По поводу знания шести языков Анатолия Павловича, Сацита Асуева пишет, что он говорил только на одном русском. Интересно, а на каком он должен был с ними говорить? Не мог же он с ними говорить на иностранных языках, ведь они тоже кроме русского ничего не понимали! Человек по своей скромности не считал нужным извещать об этом посторонних, а вот родственники, допускаю, об этом вполне могли знать. В этом вопросе доводы Асуевой звучат не очень убедительно.
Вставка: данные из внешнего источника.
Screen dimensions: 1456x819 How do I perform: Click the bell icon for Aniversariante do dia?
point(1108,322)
Сомневается Асуева даже в том, что у человека была большая домашняя библиотека. Если бы она была вхожа в его квартиру и собственными глазами хоть раз видела внутреннее состояние его жилища и библиотеку, то можно было бы разделить её сомнения. Не зная истинное состояние дел, как можно утверждать обратное и обвинять другого в фальсификации фактов.
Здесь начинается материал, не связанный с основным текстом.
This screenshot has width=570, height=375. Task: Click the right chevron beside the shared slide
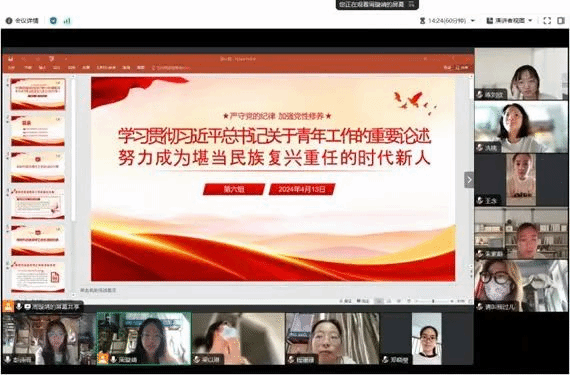click(x=469, y=180)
Не стану больше уделять время для выяснения: кто прав, кто неправ, а лишь приведу слова человека, который был лично знаком с А.П.Жеребцовым и хорошо помнит его:
"Прекрасно помню Анатолия Жеребцова дедушку Полины. Это был образованнейший человек с прекрасной библиотекой. Мы считали его чеченцем. Телевизионное прозвище "борода", всегда с бородой ходил. Мать Полины совсем не помню. Рад, что у Анатолия Павловича такая талантливая внучка".
Идрис Хаджиев
Этот комментарий я прочёл совсем под другой публикацией.
Оказывается, не одна Асуева помнит его. Думаю, что слова этого человека полностью убедят любого в несостоятельности утверждений Асуевой.
Если незнакомый нам человек пишет, что считали его чеченцем, то это говорит нам, что А.П.Жеребцов неплохо знал и чеченский язык. Убедительно доказывает и тот факт, что у него всё-таки было телевизионное прозвище "Борода", вопреки утверждениям Асуевой об обратном.
Далее, она утверждает, что "он был скромным ассистентом кинооператора с окладом 80 рублей". Но документально доказано, что он был кинооператором. Есть удостоверение от 1983 года, выданное Государственным Комитетом Чечено-Ингушской АССР по телевидению и радиовещанию, с печатью и подписью!
Если в статье "Дневник для трибунала" Анатолий Павлович предстаёт перед нами как достойный человек, интересный рассказчик и собеседник, к которому постоянно тянулась студийная молодёжь, то в последующих текстах, меняется весь сюжет и его образ постепенно тает, приобретая под пером Сациты Асуевой совсем иные черты.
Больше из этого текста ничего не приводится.